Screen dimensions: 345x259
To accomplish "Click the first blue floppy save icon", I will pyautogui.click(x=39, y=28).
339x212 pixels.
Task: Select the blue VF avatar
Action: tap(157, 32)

#####

### PROBLEM
Copy every entry exactly.

### WRITTEN SOLUTION
Screen dimensions: 345x259
To accomplish "Click the first blue floppy save icon", I will pyautogui.click(x=39, y=28).
339x212 pixels.
Task: Select the blue VF avatar
Action: tap(157, 32)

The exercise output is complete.